Asentí. Por comerme un panecillo no iba a retrasarme mucho. Entre la muchedumbre que se movía despacio divisé un claro y conduje al maestro Tozay a través de él, hasta la esquina del mercado de la Nube Blanca. Estaba más concurrido que de costumbre, y el sol de la tarde hacía que todos buscaran la sombra de los anchos toldos de seda blanca tendidos entre los postes de madera torneada. Pasamos junto a Ari, el Extranjero, que servía a varios mercaderes en su puesto de café. El aroma intenso de aquella bebida exótica, negra, perfumaba el aire. Ari me había regalado en una ocasión un cuenco de su café; me gustó su amargura densa y el ligero zumbido que me dejó en la cabeza. Tiré del brazo de Tozay y le señalé el tenderete de dulces que quedaba a nuestra izquierda, con el mostrador lleno de clientes.
—Dicen que aquí preparan muy bien los bollos de judía roja —le dije, poniéndome de puntillas para ver las bandejas de panecillos, dispuestos en pulcras hileras.

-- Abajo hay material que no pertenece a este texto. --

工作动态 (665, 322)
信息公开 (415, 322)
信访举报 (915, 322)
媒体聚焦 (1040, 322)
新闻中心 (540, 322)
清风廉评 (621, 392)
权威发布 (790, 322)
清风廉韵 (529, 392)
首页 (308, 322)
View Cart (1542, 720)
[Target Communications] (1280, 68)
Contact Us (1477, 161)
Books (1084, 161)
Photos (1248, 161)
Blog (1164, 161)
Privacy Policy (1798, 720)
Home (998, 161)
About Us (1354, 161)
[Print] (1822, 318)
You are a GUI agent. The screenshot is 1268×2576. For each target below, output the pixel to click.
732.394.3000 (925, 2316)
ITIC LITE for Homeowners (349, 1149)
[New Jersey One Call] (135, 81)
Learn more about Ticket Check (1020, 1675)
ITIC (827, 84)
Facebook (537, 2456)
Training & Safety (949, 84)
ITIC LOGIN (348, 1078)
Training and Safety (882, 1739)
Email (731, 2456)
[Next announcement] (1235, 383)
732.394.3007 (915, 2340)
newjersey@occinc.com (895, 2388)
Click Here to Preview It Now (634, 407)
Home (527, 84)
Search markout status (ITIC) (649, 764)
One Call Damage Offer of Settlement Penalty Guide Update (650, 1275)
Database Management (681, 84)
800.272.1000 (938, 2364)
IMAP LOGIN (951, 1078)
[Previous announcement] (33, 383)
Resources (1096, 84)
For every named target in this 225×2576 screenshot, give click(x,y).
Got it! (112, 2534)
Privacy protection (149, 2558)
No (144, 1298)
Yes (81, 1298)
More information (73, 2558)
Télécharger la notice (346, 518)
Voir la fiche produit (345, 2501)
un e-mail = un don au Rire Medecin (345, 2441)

La brisa transportaba, en vaharadas calientes, el olor untuoso de la pasta de judías y de la masa dulce. El rugido del hambre se confundió en mi vientre con el dolor que sentía. El maestro Tozay asintió y, con reverencias corteses, logró adelantar a una mujer que dudaba en su elección. Yo me fijé en sus anchas espaldas, en la nuca quemada por el sol, y a mi mente regresó otro destello de memoria: un hombre grande me llevaba a hombros, el calor salado de su piel, curtida por el sol, me rozaba la mejilla. Una vez más, sin embargo, la imagen se esfumó sin que pudiera hacer nada por retenerla. ¿Se trataba de un recuerdo de mi padre? Ya no poseía una imagen clara de su aspecto físico. Un momento después, el maestro Tozay se giró, con un panecillo dulce en cada mano, envueltos ambos en sendos pedazos de papel rojo.
—Toma —me dijo—. Y ten cuidado. El vendedor me ha dicho que están recién hechos y queman.
—Gracias, señor.
El calor del panecillo traspasaba el fino envoltorio y me quemaba la mano. Bajé el papel para formar un asa. Habría sido mejor esperar a que se enfriara, pero olía tan bien… Le di un mordisco y entretuve un rato la masa humeante sobre la lengua.
—Sabroso —dijo el maestro Tozay, abanicándose la boca con la mano.
Yo asentí, incapaz de hablar, pues el pan caliente, denso, me agarrotaba la mandíbula con su dulzura repentina.
Él se adelantó, con el bollo en la mano.
—¿Y por aquí se llega a la Puerta?
Al fin pude tragar el bocado, y aspiré una bocanada de aire fresco.
—Sí, seguid los toldos blancos hasta el final —le dije, señalándole la cubierta blanca—, y luego girad a la derecha. Continuad caminando y llegaréis a la Puerta de oficiales.
El maestro Tozay sonrió.
—Buen chico. Si alguna vez emprendes viaje por la costa, hasta Kan Po, búscame. Siempre serás bienvenido. —Tras vacilar unos instantes, me plantó la mano en el hombro—. Y si ese dragón tiene la cabeza en su sitio mañana, seguro que te escogerá a ti —añadió, zarandeándome con ternura.
Yo sonreí.
—Gracias, señor. Y buen viaje.
Él asintió y levantó el bollo a modo de saludo, antes de unirse al río de gente que avanzaba por el centro de la calle. A medida que su silueta rotunda se confundía con las formas y los colores de la multitud, sentí que se llevaba consigo a mi padre y a mi madre. Dos medios recuerdos que ya se difuminaban y que dejaban sólo el rastro de una sonrisa que era como la mía, y el olor de una piel curtida por el sol.